* EXERCISE PROMPT
Each entry below has to be written out again exactly.
┄┄┄┄┄┄
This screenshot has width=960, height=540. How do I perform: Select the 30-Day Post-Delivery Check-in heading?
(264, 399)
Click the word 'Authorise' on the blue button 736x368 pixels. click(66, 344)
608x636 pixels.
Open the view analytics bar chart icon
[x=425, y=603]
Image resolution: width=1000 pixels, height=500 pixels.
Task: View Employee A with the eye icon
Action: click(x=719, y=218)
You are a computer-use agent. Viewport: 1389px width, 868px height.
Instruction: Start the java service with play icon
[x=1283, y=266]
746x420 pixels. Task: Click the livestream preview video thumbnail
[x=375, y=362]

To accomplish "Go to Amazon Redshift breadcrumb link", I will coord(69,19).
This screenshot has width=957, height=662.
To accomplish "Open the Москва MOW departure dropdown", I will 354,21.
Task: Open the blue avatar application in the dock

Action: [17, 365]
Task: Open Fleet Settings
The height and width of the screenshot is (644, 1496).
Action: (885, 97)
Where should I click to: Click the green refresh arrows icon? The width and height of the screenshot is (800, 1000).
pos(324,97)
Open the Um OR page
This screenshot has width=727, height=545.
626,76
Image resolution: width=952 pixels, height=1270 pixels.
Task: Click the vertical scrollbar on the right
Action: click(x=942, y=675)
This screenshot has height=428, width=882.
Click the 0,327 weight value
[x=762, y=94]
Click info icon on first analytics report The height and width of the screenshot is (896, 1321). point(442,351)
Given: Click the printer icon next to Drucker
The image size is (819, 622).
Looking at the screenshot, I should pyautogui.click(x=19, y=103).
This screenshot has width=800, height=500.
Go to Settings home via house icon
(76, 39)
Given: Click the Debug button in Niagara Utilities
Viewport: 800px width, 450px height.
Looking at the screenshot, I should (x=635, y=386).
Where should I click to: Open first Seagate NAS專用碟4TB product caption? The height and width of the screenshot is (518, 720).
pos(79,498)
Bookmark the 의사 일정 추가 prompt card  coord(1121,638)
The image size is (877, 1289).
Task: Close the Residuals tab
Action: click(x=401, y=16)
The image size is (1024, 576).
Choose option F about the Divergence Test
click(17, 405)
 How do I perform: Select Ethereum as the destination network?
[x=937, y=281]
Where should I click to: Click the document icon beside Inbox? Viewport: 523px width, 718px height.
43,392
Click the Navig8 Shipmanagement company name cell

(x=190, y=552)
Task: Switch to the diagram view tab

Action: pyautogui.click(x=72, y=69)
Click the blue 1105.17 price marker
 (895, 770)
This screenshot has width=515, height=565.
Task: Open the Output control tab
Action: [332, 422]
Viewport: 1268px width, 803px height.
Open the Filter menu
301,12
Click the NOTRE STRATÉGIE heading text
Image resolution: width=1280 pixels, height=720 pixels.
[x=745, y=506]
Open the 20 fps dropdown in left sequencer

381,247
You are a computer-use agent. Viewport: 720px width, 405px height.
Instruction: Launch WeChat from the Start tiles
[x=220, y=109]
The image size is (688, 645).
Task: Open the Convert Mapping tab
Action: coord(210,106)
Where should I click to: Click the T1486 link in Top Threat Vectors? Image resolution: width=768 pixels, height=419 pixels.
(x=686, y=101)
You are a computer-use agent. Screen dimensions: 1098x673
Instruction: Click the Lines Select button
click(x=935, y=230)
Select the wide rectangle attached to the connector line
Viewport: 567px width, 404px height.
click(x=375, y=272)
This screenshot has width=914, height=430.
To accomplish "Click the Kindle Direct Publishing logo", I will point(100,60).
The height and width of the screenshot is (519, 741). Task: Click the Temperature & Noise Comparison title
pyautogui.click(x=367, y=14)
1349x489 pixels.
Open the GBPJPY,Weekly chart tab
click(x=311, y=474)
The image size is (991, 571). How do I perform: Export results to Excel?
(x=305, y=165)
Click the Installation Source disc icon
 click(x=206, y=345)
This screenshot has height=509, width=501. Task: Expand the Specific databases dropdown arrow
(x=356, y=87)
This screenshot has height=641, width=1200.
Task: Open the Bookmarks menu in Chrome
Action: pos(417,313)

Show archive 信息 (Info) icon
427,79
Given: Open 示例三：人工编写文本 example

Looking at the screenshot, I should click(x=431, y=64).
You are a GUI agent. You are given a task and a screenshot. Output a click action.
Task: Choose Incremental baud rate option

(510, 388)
┄┄┄┄┄┄
* OUTPUT OF THE TASK
This screenshot has width=960, height=540. How do I perform: Select the 30-Day Post-Delivery Check-in heading?
(264, 399)
Click the word 'Authorise' on the blue button 736x368 pixels. click(66, 344)
608x636 pixels.
Open the view analytics bar chart icon
[x=425, y=603]
Image resolution: width=1000 pixels, height=500 pixels.
Task: View Employee A with the eye icon
Action: click(x=719, y=218)
You are a computer-use agent. Viewport: 1389px width, 868px height.
Instruction: Start the java service with play icon
[x=1283, y=266]
746x420 pixels. Task: Click the livestream preview video thumbnail
[x=375, y=362]

To accomplish "Go to Amazon Redshift breadcrumb link", I will coord(69,19).
This screenshot has width=957, height=662.
To accomplish "Open the Москва MOW departure dropdown", I will 354,21.
Task: Open the blue avatar application in the dock

Action: [17, 365]
Task: Open Fleet Settings
The height and width of the screenshot is (644, 1496).
Action: (885, 97)
Where should I click to: Click the green refresh arrows icon? The width and height of the screenshot is (800, 1000).
pos(324,97)
Open the Um OR page
This screenshot has width=727, height=545.
626,76
Image resolution: width=952 pixels, height=1270 pixels.
Task: Click the vertical scrollbar on the right
Action: click(x=942, y=675)
This screenshot has height=428, width=882.
Click the 0,327 weight value
[x=762, y=94]
Click info icon on first analytics report The height and width of the screenshot is (896, 1321). point(442,351)
Given: Click the printer icon next to Drucker
The image size is (819, 622).
Looking at the screenshot, I should pyautogui.click(x=19, y=103).
This screenshot has width=800, height=500.
Go to Settings home via house icon
(76, 39)
Given: Click the Debug button in Niagara Utilities
Viewport: 800px width, 450px height.
Looking at the screenshot, I should (x=635, y=386).
Where should I click to: Open first Seagate NAS專用碟4TB product caption? The height and width of the screenshot is (518, 720).
pos(79,498)
Bookmark the 의사 일정 추가 prompt card  coord(1121,638)
The image size is (877, 1289).
Task: Close the Residuals tab
Action: click(x=401, y=16)
The image size is (1024, 576).
Choose option F about the Divergence Test
click(17, 405)
 How do I perform: Select Ethereum as the destination network?
[x=937, y=281]
Where should I click to: Click the document icon beside Inbox? Viewport: 523px width, 718px height.
43,392
Click the Navig8 Shipmanagement company name cell

(x=190, y=552)
Task: Switch to the diagram view tab

Action: pyautogui.click(x=72, y=69)
Click the blue 1105.17 price marker
 (895, 770)
This screenshot has width=515, height=565.
Task: Open the Output control tab
Action: [332, 422]
Viewport: 1268px width, 803px height.
Open the Filter menu
301,12
Click the NOTRE STRATÉGIE heading text
Image resolution: width=1280 pixels, height=720 pixels.
[x=745, y=506]
Open the 20 fps dropdown in left sequencer

381,247
You are a computer-use agent. Viewport: 720px width, 405px height.
Instruction: Launch WeChat from the Start tiles
[x=220, y=109]
The image size is (688, 645).
Task: Open the Convert Mapping tab
Action: coord(210,106)
Where should I click to: Click the T1486 link in Top Threat Vectors? Image resolution: width=768 pixels, height=419 pixels.
(x=686, y=101)
You are a computer-use agent. Screen dimensions: 1098x673
Instruction: Click the Lines Select button
click(x=935, y=230)
Select the wide rectangle attached to the connector line
Viewport: 567px width, 404px height.
click(x=375, y=272)
This screenshot has width=914, height=430.
To accomplish "Click the Kindle Direct Publishing logo", I will point(100,60).
The height and width of the screenshot is (519, 741). Task: Click the Temperature & Noise Comparison title
pyautogui.click(x=367, y=14)
1349x489 pixels.
Open the GBPJPY,Weekly chart tab
click(x=311, y=474)
The image size is (991, 571). How do I perform: Export results to Excel?
(x=305, y=165)
Click the Installation Source disc icon
 click(x=206, y=345)
This screenshot has height=509, width=501. Task: Expand the Specific databases dropdown arrow
(x=356, y=87)
This screenshot has height=641, width=1200.
Task: Open the Bookmarks menu in Chrome
Action: pos(417,313)

Show archive 信息 (Info) icon
427,79
Given: Open 示例三：人工编写文本 example

Looking at the screenshot, I should click(x=431, y=64).
You are a GUI agent. You are given a task and a screenshot. Output a click action.
Task: Choose Incremental baud rate option

(510, 388)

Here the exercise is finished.